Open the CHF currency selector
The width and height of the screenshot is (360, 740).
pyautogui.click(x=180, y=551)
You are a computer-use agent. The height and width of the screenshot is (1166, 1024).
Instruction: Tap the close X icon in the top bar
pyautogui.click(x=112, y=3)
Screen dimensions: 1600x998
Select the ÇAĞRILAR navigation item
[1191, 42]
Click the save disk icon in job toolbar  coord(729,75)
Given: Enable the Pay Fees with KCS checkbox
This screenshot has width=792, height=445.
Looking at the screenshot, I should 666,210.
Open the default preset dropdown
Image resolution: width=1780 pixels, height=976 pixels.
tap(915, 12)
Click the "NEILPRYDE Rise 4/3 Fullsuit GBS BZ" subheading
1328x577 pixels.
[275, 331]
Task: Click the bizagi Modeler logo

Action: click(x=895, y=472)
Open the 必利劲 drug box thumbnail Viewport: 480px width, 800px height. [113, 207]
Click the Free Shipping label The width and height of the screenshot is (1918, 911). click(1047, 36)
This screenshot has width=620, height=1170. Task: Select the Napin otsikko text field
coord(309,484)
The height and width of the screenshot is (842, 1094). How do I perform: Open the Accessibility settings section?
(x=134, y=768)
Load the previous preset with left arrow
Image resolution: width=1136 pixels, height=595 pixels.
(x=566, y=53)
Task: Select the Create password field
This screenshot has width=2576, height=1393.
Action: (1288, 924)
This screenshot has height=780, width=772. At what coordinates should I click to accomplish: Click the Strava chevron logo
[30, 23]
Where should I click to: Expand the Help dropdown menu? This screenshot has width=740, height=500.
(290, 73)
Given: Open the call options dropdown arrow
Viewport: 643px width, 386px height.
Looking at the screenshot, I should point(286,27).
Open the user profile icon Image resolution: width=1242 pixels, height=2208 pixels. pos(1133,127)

== Task statement ==
The answer should be an exact copy of the lines from the one containing "Viewport: 643px width, 386px height." through the last line of the entries, both included.

== Output for this exercise ==
Viewport: 643px width, 386px height.
Looking at the screenshot, I should point(286,27).
Open the user profile icon Image resolution: width=1242 pixels, height=2208 pixels. pos(1133,127)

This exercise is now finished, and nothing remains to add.